= Exercise task =
Please lay out every line of the listing below as a Markdown table with two columns, Row for the row number and Text for the line, skipping blank lines.

::::::

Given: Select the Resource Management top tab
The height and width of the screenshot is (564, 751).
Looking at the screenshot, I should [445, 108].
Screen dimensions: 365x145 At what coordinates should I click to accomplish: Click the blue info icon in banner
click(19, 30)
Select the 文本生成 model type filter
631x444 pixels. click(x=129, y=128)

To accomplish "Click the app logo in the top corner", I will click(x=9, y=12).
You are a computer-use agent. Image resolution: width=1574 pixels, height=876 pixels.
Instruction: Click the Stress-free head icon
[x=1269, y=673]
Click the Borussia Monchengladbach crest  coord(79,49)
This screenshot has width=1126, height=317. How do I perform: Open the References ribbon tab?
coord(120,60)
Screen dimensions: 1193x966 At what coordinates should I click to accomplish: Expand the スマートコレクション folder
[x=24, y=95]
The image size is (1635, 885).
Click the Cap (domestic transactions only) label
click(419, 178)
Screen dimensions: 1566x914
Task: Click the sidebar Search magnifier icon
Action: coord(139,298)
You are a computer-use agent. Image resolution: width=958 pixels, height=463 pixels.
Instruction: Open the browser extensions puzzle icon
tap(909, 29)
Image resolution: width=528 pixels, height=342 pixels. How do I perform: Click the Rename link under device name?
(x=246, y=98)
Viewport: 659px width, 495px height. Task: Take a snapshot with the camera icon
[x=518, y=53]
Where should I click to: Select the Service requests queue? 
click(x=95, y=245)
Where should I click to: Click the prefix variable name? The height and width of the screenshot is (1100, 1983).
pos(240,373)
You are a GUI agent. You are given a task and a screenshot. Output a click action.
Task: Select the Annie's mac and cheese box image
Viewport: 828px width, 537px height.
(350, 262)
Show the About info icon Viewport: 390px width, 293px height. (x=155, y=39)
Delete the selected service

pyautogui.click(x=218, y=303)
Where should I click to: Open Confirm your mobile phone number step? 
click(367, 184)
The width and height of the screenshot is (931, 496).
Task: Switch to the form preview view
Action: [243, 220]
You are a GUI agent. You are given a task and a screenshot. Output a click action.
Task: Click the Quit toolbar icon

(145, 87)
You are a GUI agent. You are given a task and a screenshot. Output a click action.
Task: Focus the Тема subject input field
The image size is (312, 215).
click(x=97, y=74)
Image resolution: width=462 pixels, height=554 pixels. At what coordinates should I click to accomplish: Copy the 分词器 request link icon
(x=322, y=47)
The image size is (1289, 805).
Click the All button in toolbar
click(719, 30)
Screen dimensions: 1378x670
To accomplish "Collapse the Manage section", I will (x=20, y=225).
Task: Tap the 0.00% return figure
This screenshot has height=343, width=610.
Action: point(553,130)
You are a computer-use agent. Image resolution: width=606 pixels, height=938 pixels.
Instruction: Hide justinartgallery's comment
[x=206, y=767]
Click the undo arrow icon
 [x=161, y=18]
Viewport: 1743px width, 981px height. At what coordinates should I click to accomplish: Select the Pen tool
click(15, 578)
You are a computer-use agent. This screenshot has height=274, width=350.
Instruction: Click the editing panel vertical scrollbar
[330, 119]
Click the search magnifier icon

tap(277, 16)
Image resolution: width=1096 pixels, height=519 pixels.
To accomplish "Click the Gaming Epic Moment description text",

::::::

= Full output =
| Row | Text |
|---|---|
| 1 | Given: Select the Resource Management top tab |
| 2 | The height and width of the screenshot is (564, 751). |
| 3 | Looking at the screenshot, I should [445, 108]. |
| 4 | Screen dimensions: 365x145 At what coordinates should I click to accomplish: Click the blue info icon in banner |
| 5 | click(19, 30) |
| 6 | Select the 文本生成 model type filter |
| 7 | 631x444 pixels. click(x=129, y=128) |
| 8 | To accomplish "Click the app logo in the top corner", I will click(x=9, y=12). |
| 9 | You are a computer-use agent. Image resolution: width=1574 pixels, height=876 pixels. |
| 10 | Instruction: Click the Stress-free head icon |
| 11 | [x=1269, y=673] |
| 12 | Click the Borussia Monchengladbach crest  coord(79,49) |
| 13 | This screenshot has width=1126, height=317. How do I perform: Open the References ribbon tab? |
| 14 | coord(120,60) |
| 15 | Screen dimensions: 1193x966 At what coordinates should I click to accomplish: Expand the スマートコレクション folder |
| 16 | [x=24, y=95] |
| 17 | The image size is (1635, 885). |
| 18 | Click the Cap (domestic transactions only) label |
| 19 | click(419, 178) |
| 20 | Screen dimensions: 1566x914 |
| 21 | Task: Click the sidebar Search magnifier icon |
| 22 | Action: coord(139,298) |
| 23 | You are a computer-use agent. Image resolution: width=958 pixels, height=463 pixels. |
| 24 | Instruction: Open the browser extensions puzzle icon |
| 25 | tap(909, 29) |
| 26 | Image resolution: width=528 pixels, height=342 pixels. How do I perform: Click the Rename link under device name? |
| 27 | (x=246, y=98) |
| 28 | Viewport: 659px width, 495px height. Task: Take a snapshot with the camera icon |
| 29 | [x=518, y=53] |
| 30 | Where should I click to: Select the Service requests queue?  |
| 31 | click(x=95, y=245) |
| 32 | Where should I click to: Click the prefix variable name? The height and width of the screenshot is (1100, 1983). |
| 33 | pos(240,373) |
| 34 | You are a GUI agent. You are given a task and a screenshot. Output a click action. |
| 35 | Task: Select the Annie's mac and cheese box image |
| 36 | Viewport: 828px width, 537px height. |
| 37 | (350, 262) |
| 38 | Show the About info icon Viewport: 390px width, 293px height. (x=155, y=39) |
| 39 | Delete the selected service |
| 40 | pyautogui.click(x=218, y=303) |
| 41 | Where should I click to: Open Confirm your mobile phone number step?  |
| 42 | click(367, 184) |
| 43 | The width and height of the screenshot is (931, 496). |
| 44 | Task: Switch to the form preview view |
| 45 | Action: [243, 220] |
| 46 | You are a GUI agent. You are given a task and a screenshot. Output a click action. |
| 47 | Task: Click the Quit toolbar icon |
| 48 | (145, 87) |
| 49 | You are a GUI agent. You are given a task and a screenshot. Output a click action. |
| 50 | Task: Focus the Тема subject input field |
| 51 | The image size is (312, 215). |
| 52 | click(x=97, y=74) |
| 53 | Image resolution: width=462 pixels, height=554 pixels. At what coordinates should I click to accomplish: Copy the 分词器 request link icon |
| 54 | (x=322, y=47) |
| 55 | The image size is (1289, 805). |
| 56 | Click the All button in toolbar |
| 57 | click(719, 30) |
| 58 | Screen dimensions: 1378x670 |
| 59 | To accomplish "Collapse the Manage section", I will (x=20, y=225). |
| 60 | Task: Tap the 0.00% return figure |
| 61 | This screenshot has height=343, width=610. |
| 62 | Action: point(553,130) |
| 63 | You are a computer-use agent. Image resolution: width=606 pixels, height=938 pixels. |
| 64 | Instruction: Hide justinartgallery's comment |
| 65 | [x=206, y=767] |
| 66 | Click the undo arrow icon |
| 67 |  [x=161, y=18] |
| 68 | Viewport: 1743px width, 981px height. At what coordinates should I click to accomplish: Select the Pen tool |
| 69 | click(15, 578) |
| 70 | You are a computer-use agent. This screenshot has height=274, width=350. |
| 71 | Instruction: Click the editing panel vertical scrollbar |
| 72 | [330, 119] |
| 73 | Click the search magnifier icon |
| 74 | tap(277, 16) |
| 75 | Image resolution: width=1096 pixels, height=519 pixels. |
| 76 | To accomplish "Click the Gaming Epic Moment description text", |